Skip to content

Release (v1.2.0)

Latest

Choose a tag to compare

@njroussel njroussel released this 17 Sep 20:40
· 47 commits to master since this release

New Features

  • Event API: Added an event API for fine-grained timing and synchronization of GPU kernels. This enables more detailed performance profiling and better control over asynchronous operations.
    (Dr.Jit PR #441, Dr.Jit-Core PR #174).

  • OpenGL Interoperability: Improved CUDA-OpenGL interoperability with simplified APIs. This enables efficient sharing of data between CUDA kernels and OpenGL rendering.
    (Dr.Jit PR #429, Dr.Jit-Core PR #164, contributed by Merlin Nimier-David).

  • Enhanced Int8/UInt8 Support: Improved support for 8-bit integer types with better casting and bitcast operations.
    (Dr.Jit PR #428, Dr.Jit-Core PR #163, contributed by Merlin Nimier-David).

Performance Improvements

  • Register Spilling to Shared Memory: CUDA backend now supports spilling registers to shared memory, improving performance for kernels with high register pressure. (Dr.Jit-Core commit fdc7cae7).

  • Memory View Support: Arrays can now be converted to Python memoryview objects for efficient zero-copy data access. (commit b7039184).

  • DLPack GIL Release: The dr.ArrayBase.dlpack() method now releases the GIL while waiting, improving multi-threaded performance. (commit 0adf9b4a).

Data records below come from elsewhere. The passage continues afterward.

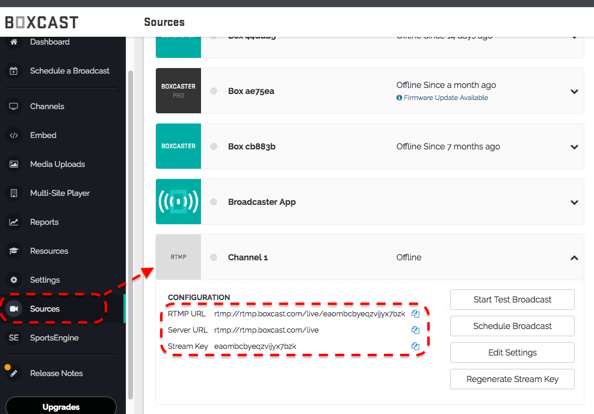Go to Media Uploads in sidebar
This screenshot has height=414, width=594.
(x=57, y=165)
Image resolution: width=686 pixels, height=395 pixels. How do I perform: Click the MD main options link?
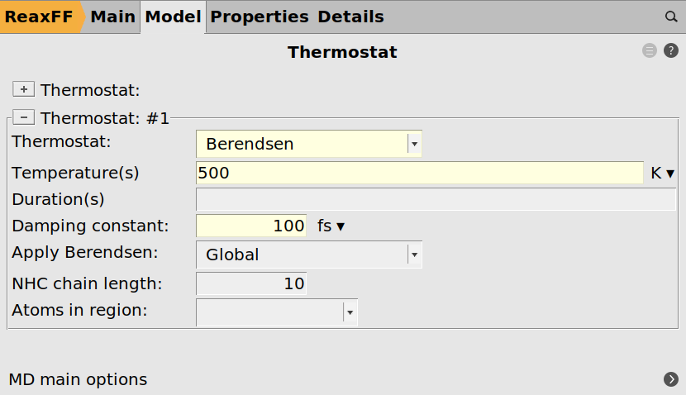[x=78, y=379]

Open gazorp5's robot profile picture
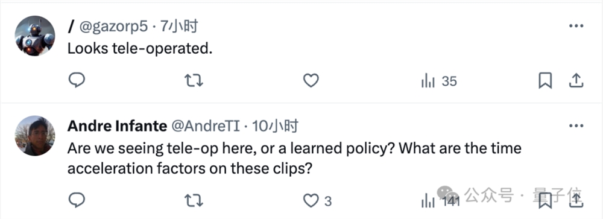click(34, 36)
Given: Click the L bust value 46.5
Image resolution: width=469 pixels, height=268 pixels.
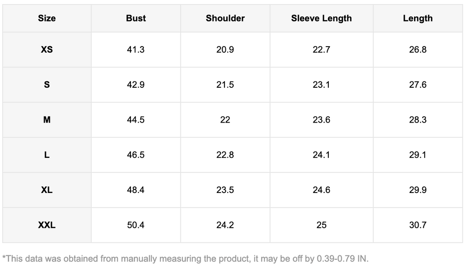Looking at the screenshot, I should (x=136, y=155).
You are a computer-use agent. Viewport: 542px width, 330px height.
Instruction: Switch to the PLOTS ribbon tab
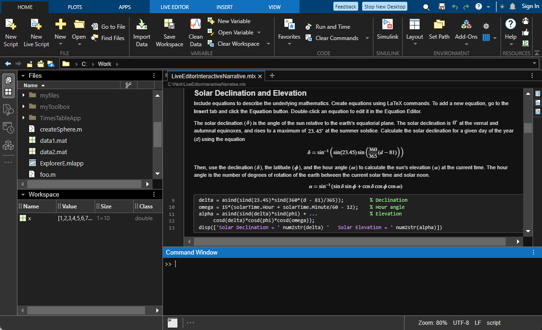[x=74, y=6]
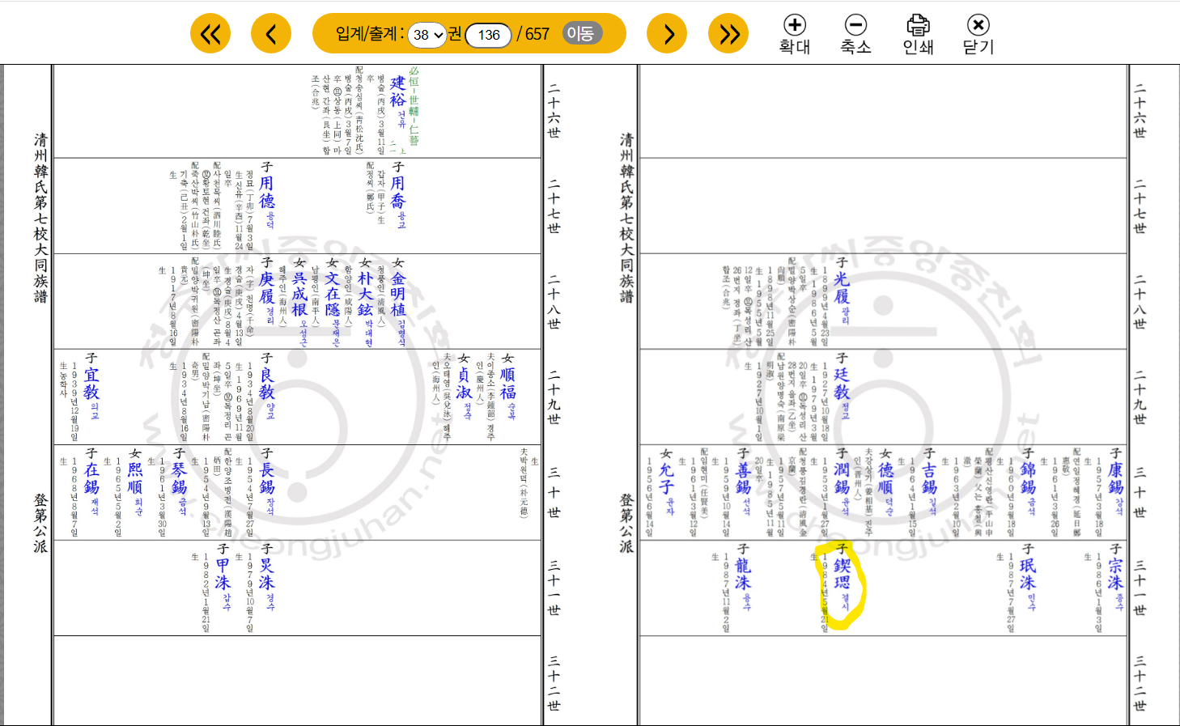Click the name 金明植 on the left page
The image size is (1180, 726).
(397, 294)
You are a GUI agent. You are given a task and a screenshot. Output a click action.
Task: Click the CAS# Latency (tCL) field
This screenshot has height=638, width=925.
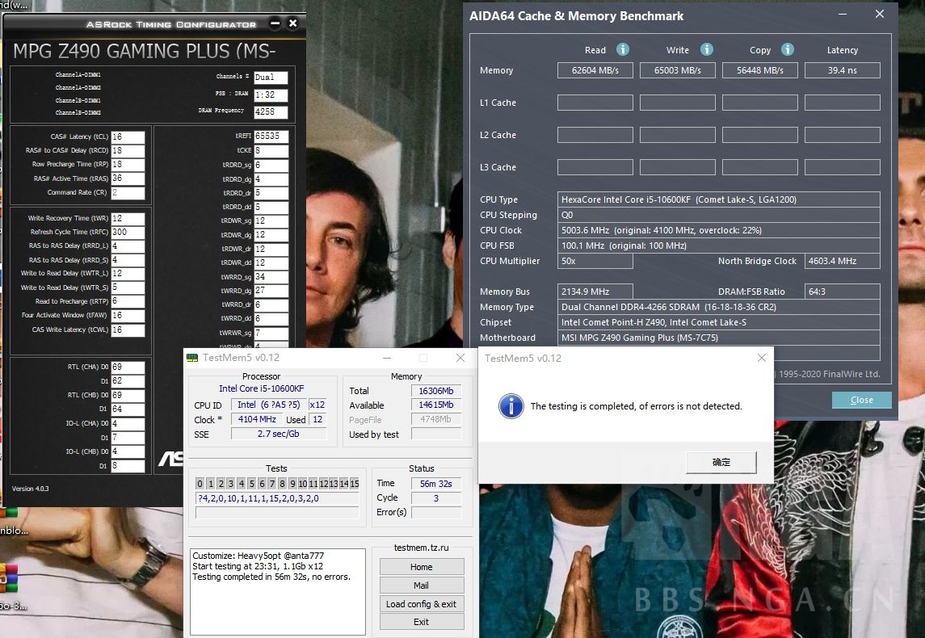coord(128,137)
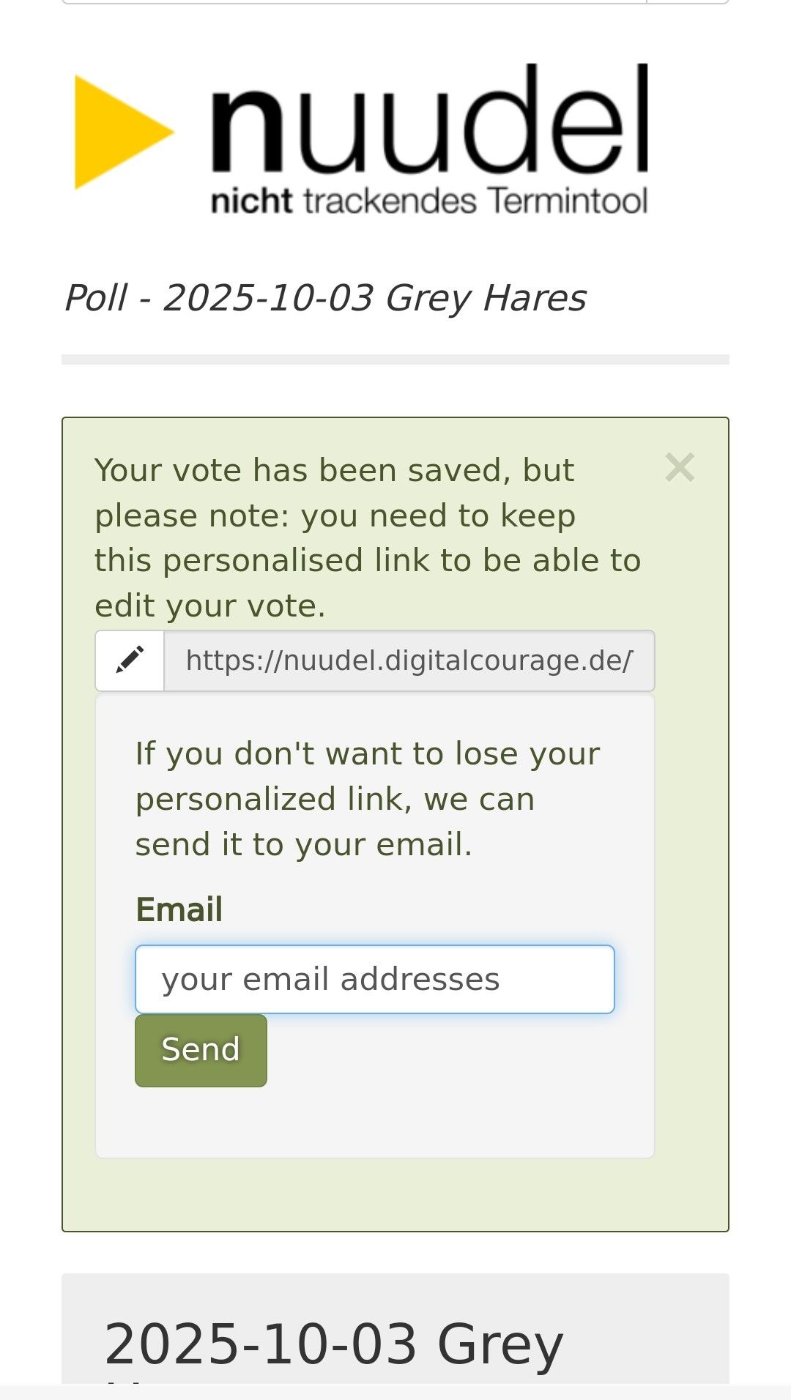This screenshot has height=1400, width=791.
Task: Dismiss the vote saved notification with the X
Action: click(680, 467)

  • Thread Synchronization: dr.sync_thread() now releases the GIL while waiting, preventing unnecessary blocking in multi-threaded applications. (commit 956d2f57).

API Improvements

  • Spherical Direction Utilities: Added Python implementation of spherical direction utilities (dr.sphdir). (PR #432, contributed by Sébastien Speierer).

  • Matrix Conversions: Added support for converting between 3D and 4D matrices: Matrix4f can be constructed from a 3D matrix and Matrix3f from a 4D matrix. (commit 7f8ea890).

  • Quaternion API: Improved the quaternion Python API for better usability and consistency. (commit 282da88a).

  • Type casts: Allow casting between Dr.Jit types to properly allow AD<->non-AD conversions when required. (commit 72f1e6b2).

Bug Fixes

  • Fixed deadlock issues in @dr.freeze decorator. (commit e8fc555e).

  • Fixed gradient tracking in Texture.tensor() to ensure gradients are never dropped inadvertently. (PR #444).

  • Fixed AD support for C++ repeat and tile operations with proper gradient propagation. (commits fd693056, 282da88a).

  • Fixed Python object traversal to check that __dict__ exists before accessing it, preventing crashes with certain object types. (commit 433adaf0).

  • Fixed symbolic loop size calculation to properly account for side-effects. (Dr.Jit-Core commit 31bf911).

  • Fixed read-after-free issue in OptiX SBT data loading. (Dr.Jit-Core commit 009adef, contributed by Merlin Nimier-David).

Other Improvements

  • Updated to nanobind v2.9.2

  • Improved error messages by adding function names to vectorized call errors. (Dr.Jit-Core PR #165, contributed by Sébastien Speierer).

  • Added missing checks for JIT leak warnings. (Dr.Jit-Core PR #166, contributed by Sébastien Speierer).

  • Added warning for LLVM API initialization failures. (Dr.Jit-Core PR #168, contributed by Sébastien Speierer).

  • Fixed pytest warnings and improved test infrastructure. (PR #436).